Being the partner of a Mafioso was never simple. The title alone carried a weight you could never quite set down. He was the boss of the debt-collecting mafia—a man who thrived in a world where money and violence walked hand in hand. That life had bought him power, loyalty, and fear… but it had also earned him enemies. Many of them.
He had always tried to shield you from it. He never brought business home, never spoke about the darker side of his work, and always swore that you were safe. But safety is a fragile thing. It shatters easily.
You had been making dinner that night when the door slammed open. Three men, faces hidden behind black masks, poured into your apartment like shadows. You didn’t even have time to scream before the first blow landed. The air was filled with the sound of your own gasps and the dull thud of fists meeting flesh. Their words were short, cruel, and laced with a promise: This is what happens to him… through you.

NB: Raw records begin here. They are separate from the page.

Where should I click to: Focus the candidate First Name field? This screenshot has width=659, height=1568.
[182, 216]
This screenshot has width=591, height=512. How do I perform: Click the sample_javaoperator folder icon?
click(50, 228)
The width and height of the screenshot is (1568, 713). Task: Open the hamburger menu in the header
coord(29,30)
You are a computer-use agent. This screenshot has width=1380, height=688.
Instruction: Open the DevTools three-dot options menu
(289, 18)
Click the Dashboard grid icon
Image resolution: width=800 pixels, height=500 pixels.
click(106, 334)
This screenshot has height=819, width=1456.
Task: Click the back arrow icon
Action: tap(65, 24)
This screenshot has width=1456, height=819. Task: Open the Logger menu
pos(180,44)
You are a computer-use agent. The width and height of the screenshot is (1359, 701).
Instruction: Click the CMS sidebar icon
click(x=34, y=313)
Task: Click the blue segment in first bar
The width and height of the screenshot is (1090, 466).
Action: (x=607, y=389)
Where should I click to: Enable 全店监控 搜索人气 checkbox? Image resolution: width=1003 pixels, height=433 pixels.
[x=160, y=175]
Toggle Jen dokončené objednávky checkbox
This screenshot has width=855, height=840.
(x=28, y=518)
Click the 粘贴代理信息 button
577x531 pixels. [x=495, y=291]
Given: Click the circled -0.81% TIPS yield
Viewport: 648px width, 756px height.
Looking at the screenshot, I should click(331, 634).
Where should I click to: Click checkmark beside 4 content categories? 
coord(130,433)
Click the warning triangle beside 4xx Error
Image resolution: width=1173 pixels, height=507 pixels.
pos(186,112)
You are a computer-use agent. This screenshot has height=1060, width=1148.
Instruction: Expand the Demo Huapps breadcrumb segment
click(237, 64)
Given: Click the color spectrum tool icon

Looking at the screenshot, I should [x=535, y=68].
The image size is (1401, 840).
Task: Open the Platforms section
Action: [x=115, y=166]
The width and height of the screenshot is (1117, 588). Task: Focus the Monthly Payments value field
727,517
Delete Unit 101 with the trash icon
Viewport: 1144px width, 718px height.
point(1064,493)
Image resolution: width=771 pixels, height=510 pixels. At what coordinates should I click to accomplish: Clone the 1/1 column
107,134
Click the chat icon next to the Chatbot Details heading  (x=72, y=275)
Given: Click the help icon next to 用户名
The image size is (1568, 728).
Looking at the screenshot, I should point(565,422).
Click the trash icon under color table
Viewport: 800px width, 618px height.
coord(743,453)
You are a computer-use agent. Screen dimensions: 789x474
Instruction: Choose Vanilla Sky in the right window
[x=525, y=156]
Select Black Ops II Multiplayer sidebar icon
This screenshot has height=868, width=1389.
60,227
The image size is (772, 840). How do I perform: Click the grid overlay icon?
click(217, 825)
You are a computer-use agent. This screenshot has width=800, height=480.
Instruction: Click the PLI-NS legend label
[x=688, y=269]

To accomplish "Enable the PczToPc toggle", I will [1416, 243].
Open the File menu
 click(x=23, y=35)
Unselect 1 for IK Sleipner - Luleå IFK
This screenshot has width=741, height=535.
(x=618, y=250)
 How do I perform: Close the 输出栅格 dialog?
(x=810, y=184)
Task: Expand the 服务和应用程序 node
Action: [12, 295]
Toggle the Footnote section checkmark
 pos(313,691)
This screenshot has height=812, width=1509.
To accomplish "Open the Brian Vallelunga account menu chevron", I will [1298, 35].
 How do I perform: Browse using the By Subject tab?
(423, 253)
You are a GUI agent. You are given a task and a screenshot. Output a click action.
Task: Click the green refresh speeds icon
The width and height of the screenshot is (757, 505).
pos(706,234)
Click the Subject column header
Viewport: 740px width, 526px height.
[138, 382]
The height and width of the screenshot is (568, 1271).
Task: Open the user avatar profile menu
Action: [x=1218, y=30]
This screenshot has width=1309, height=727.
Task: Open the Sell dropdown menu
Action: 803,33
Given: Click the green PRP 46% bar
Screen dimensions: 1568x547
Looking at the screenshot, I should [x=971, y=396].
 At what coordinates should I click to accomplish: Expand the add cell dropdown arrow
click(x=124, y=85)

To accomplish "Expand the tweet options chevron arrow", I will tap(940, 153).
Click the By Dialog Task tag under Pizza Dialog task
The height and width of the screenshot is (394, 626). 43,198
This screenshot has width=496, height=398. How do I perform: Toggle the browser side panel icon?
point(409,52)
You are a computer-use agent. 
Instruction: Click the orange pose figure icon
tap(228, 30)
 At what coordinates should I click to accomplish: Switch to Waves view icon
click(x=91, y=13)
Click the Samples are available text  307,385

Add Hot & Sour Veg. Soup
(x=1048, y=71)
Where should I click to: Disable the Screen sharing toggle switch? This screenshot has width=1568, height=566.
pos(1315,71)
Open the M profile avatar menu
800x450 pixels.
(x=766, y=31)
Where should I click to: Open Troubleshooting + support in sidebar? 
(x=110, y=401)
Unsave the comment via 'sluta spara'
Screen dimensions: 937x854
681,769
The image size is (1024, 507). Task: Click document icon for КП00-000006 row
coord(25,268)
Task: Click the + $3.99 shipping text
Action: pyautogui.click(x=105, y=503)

When it was over, they left you crumpled on the kitchen floor. You don’t remember much after that—just the faint smell of iron in the air, the flickering light above you, and your own heartbeat pounding in your ears.
Mafioso came home minutes later. The first thing he saw was the blood smeared across the tiles, the broken chair, and you—barely conscious, your face swollen and streaked with red. Horror flashed in his eyes, quickly buried beneath something darker, something lethal.
Now, you were here, lying in a hospital bed. The white sheets smelled faintly of bleach, the fluorescent lights buzzing softly overhead. Mafioso sat beside you, his hand locked around yours as if letting go would make you vanish. His dark suit looked out of place in the sterile room, but his presence was immovable, a wall between you and the rest of the world.
The doctor was speaking—something about concussion protocols, possible fractures, follow-up scans—but his words were just noise. You could only feel the weight of Mafioso’s gaze, hot with anger and cold with resolve.
You knew that whatever happened to those men… it wouldn’t end with the police.